Yer: İstanbul Beyazıt Meydanı

Önce PARAMAZ’ı sehpaya çıkarırlar, hemen ardından sırayla diğer 19 devrimciyi… Sonra, üzerinde ölüm kararı yazılı yaftalar boyunlarından asılır, daha sonra fotoğrafçıyı çağırıp, bolca fotoğraf çektirirler. Ardından davet edilen doktora teker teker 20 cenazenin kontrolünü yaptırıp, onların ölmüş olduklarının tasdik raporunu edinirler. Daha sonra idam sehpalarından indirilen cansız insan vücutlarını atlı yük arabalarına üst üste atıp-fırlatıp-yığarak, şişli Ermeni mezarlığına doğru yola çıkarlar.

14 Temmuz 1914’te Marksist Ermeni Partisi Hınçak’ın 20 yönetici kadrosu, Dahiliye Nazırı Talat Paşa’yı öldürmeyi planladıkları gerekçesiyle tutuklanıp, ihanetle yargılandı ve haklarında idam kararı verildi. Hınçak Partisi, Jöntürklerle ortak çalışmayı reddeden tek Ermeni partisiydi. 1908 sonrası silahlı mücadeleyi terketmiş olsalar da Jöntürklerin kendisi için tehlike olarak gördüğü bir siyasi yapılanmaydı.

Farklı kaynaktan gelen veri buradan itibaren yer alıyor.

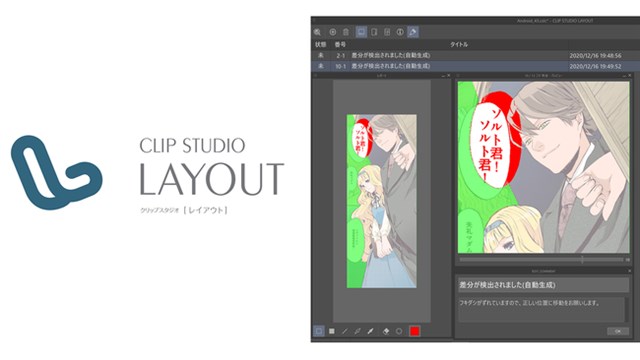Viewport: 640px width, 360px height.
Task: Click the trash delete icon
Action: [x=346, y=32]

Zohrab SARKİSYAN ve onun şahsında tüm ASALA savaşçıları

ASALA, yani ”Ermenistan’ın Kurtuluşu için Ermeni Gizli Ordusu” adlı örgüt 1975-85 yılları arasında yaptığı silahlı eylemleriyle Ermeni Sorunu’nu dünya kamuoyunun gündemine sokmuş ve özellikle 1915 yılında yapılan Ermeni Soykırımı’nı reddeden Türkiye Cumhuriyeti’ni uluslararası kamuoyunca baskı altına alınmasını sağlamıştır. (Bu noktada çeşitli emperyalist devletlerin parlamentolarında Soykırımı kabul eden kimi yasaların çıkarılmasından yola çıkarak aslında bu işin arkasında emperyalist güçlerin olduğunu iddia edenlerin bu safsatalarının tam aksine, bahsi geçen bu emperyalist ülkelerdeki aydın, devrimci güçlerin ve halkın etkisiyle bu parlamentolarda bu kararlar alınabilmiştir.)

ASALA adı Türkiye Cunhuriyeti egemenlerince en basitinden ”eli kanlı Ermeni terör örgütü” olarak anılırdı. ASALA’yı kimse ama hiç kimse savunmaya dahi cesaret edemezdi.

Birincisi Ermeni’ydiler, ikincisi silahlı mücadeleyi temel alan bir örgütlenmeydi.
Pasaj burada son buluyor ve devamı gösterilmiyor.